Best practices

Avoid async void

  • The only place where you can safely use async void is in event handlers. Consider the following code:

    private async Task<bool> SomeFuncAsync() {
      ...
      await ...
    }
    public void button1_Click(object sender,  EventArgs e) {
      var result = SomeFuncAsync().Result;
      SomeOtherFunc();
    }
    

    Once the async call completes, it waits for the SynchronizationContext to become available. However, the event handler holds on to the SynchronizationContext while it is waiting for SomeFuncAsync method to complete; thus causing a circular wait (deadlock).

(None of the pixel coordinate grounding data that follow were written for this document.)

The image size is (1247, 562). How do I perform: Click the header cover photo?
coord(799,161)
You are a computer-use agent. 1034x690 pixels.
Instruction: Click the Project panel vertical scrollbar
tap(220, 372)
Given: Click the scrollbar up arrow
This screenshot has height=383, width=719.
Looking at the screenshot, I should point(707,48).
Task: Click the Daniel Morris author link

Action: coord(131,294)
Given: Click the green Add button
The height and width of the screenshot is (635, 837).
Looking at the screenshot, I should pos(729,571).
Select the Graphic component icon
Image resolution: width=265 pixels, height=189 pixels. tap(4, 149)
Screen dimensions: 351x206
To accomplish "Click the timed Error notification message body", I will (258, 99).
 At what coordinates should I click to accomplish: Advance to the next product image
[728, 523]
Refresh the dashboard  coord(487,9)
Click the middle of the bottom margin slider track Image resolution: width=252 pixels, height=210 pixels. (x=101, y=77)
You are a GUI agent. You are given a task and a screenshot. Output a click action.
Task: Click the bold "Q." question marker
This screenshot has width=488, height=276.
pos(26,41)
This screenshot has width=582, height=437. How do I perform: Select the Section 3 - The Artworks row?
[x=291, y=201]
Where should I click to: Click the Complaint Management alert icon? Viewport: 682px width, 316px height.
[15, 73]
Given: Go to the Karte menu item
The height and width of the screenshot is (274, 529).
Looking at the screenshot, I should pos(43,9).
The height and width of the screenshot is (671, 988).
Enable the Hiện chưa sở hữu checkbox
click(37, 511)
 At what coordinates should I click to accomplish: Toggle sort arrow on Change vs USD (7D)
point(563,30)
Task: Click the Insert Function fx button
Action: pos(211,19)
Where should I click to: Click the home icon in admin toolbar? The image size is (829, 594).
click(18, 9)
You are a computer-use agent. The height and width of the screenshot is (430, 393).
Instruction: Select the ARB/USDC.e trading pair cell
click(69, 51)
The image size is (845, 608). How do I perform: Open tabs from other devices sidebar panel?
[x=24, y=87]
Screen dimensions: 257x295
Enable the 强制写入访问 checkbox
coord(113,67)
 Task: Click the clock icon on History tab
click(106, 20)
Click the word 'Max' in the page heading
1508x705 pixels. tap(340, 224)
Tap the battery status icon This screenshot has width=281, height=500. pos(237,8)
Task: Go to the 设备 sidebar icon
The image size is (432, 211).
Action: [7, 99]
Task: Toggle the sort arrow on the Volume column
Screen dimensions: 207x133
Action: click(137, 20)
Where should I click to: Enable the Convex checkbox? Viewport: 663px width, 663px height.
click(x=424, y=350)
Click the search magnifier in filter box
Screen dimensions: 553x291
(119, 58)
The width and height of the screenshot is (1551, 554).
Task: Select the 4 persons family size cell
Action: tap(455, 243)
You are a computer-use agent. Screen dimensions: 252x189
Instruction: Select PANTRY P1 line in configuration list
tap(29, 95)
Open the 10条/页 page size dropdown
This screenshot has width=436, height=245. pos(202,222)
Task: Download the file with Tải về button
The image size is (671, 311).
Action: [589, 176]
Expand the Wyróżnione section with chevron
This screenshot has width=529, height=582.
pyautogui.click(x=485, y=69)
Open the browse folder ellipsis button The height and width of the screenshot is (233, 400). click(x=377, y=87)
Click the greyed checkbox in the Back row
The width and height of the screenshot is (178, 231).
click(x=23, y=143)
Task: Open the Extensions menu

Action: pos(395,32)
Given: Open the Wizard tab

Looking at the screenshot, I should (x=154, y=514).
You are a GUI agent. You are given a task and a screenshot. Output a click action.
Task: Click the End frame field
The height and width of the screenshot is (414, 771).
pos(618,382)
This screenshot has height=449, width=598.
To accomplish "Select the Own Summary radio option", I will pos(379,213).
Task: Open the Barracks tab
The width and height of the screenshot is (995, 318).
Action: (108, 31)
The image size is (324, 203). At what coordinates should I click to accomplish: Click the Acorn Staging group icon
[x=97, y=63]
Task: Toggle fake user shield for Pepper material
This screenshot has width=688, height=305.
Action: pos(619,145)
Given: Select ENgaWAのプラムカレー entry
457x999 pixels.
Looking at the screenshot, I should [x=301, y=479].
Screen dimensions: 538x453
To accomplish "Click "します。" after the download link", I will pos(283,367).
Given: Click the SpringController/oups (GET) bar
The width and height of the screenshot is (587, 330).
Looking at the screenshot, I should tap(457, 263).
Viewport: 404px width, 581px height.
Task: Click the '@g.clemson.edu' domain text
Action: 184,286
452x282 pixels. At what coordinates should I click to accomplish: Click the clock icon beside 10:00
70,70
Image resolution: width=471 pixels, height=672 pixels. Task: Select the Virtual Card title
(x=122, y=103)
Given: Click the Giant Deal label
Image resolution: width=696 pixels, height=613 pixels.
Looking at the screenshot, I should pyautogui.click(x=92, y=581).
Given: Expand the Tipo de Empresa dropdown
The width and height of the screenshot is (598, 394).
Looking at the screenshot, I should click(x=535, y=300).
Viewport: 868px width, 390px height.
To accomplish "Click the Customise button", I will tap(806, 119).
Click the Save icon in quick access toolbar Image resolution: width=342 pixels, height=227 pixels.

    To fix this we need to modify the event handler to:

    public async void button1_Click(object sender,  EventArgs e) {
      var result = await SomeFuncAsync();
      SomeOtherFunc();
    }
    
  • Any exception thrown out of an async void method will be raised directly on the SynchronizationContext that was active when the async void method started.

    private async void SomeFuncAsync() {
      throw new InvalidOperationException();
    }
    public void SomeOtherFunc() {
      try {
        SomeFuncAsync();
      }
      catch (Exception ex) {
        Console.WriteLine(ex);
        throw;
      }
    }
    

    the exception is never caught by the catch block in SomeOtherFunc.

  • async void methods don’t provide an easy way to notify the calling code that they’ve completed

  • async void methods are difficult to test. MSTest asynchronous testing support only works for async methods returning Task or Task<T>.